The Supreme Court has rightly quashed a public interest litigation challenging the permission given to Reliance Jio for offering voice telephony, using spectrum it had originally got for broadband services. This should serve as a wake-up call for the Comptroller and Auditor General of India on the manner in which it assesses irregularities in policymaking and the resulting losses to the exchequer. The PIL was based on a report by the CAG, which questioned a 2013 policy decision that permitted internet service providers (ISP) having broadband spectrum to launch voice telephony services by paying an additional fee of ₹1,658 crore. The CAG had initially put the notional loss to the exchequer on this account at ₹22,842 crore, but later revised the figure to ₹3,367 crore. The CAG clearly overstepped its brief because the policy decision was taken transparently after following due process. It was also wrong in concluding that the policy favoured Reliance Jio because the migration path was open to all internet companies with broadband spectrum.
The CAG’s primary role is to raise a red flag if irregularity in procedures followed by government departments or public sector undertakings result in any revenue loss to the exchequer. It shouldn’t grapple with policy decisions of the Government implemented in a transparent manner without discrimination between market players. Ideally, such interventions are best left to the regulators, especially in a highly technical sector such as telecom. In the case of RJio, the apex court has observed that the CAG had erred in calculating the so-called losses because it had compared the value of spectrum in 2100 MHz with spectrum in the 2300 MHz band. Unlike the 2100 MHz airwaves used globally for 3G services, the feasibility of the 2300 MHz band wasn’t established until recently. For a spectrum band to be commercially viable, it needs both suitable propagation characteristics as well as an ecosystem of compatible and cheap mobile devices that can run on these radio waves.

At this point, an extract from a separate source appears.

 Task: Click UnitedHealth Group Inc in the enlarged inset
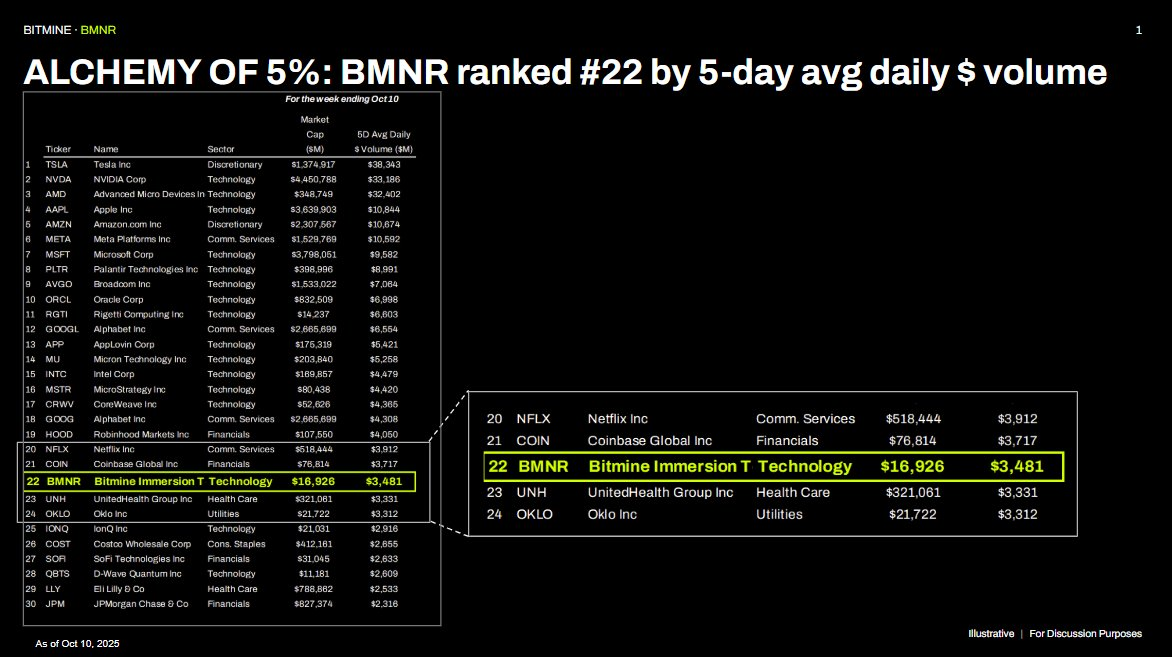660,492
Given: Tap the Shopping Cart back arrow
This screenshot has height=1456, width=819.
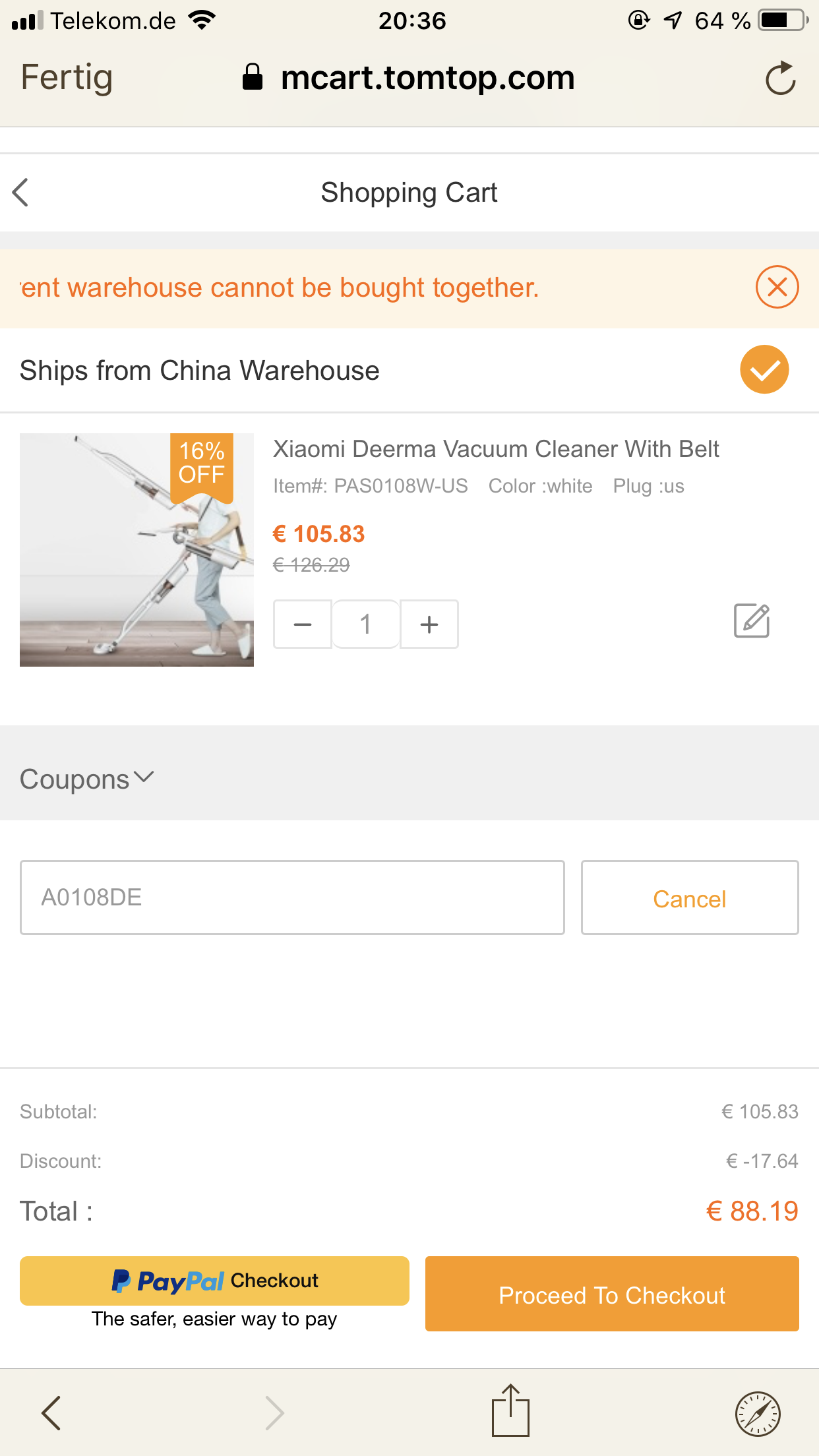Looking at the screenshot, I should pyautogui.click(x=21, y=193).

A sector regulator such as TRAI would know that the 2300 MHz band suffered on both counts and hence its value cannot be compared with the 2100 MHz band.
While the Supreme Court’s decision should prompt the CAG to adopt more scientific methods, it is also perhaps time for the sector regulators to get their act together. One of the reasons for the large number of litigations in the telecom sector is that the regulators are sometimes seen as being biased and favouring one lobby group or the other. In the 2G spectrum scam, for example, the sector regulators failed to take action against companies that were blatantly violating licensing rules and, as a result, intervention by constitutional bodies such the CAG and the Supreme Court became necessary. The CAG applied similar logic in determining its views on RJio’s case because it did not trust the process followed by TRAI or DoT. The onus is on the sector regulators to establish their credibility.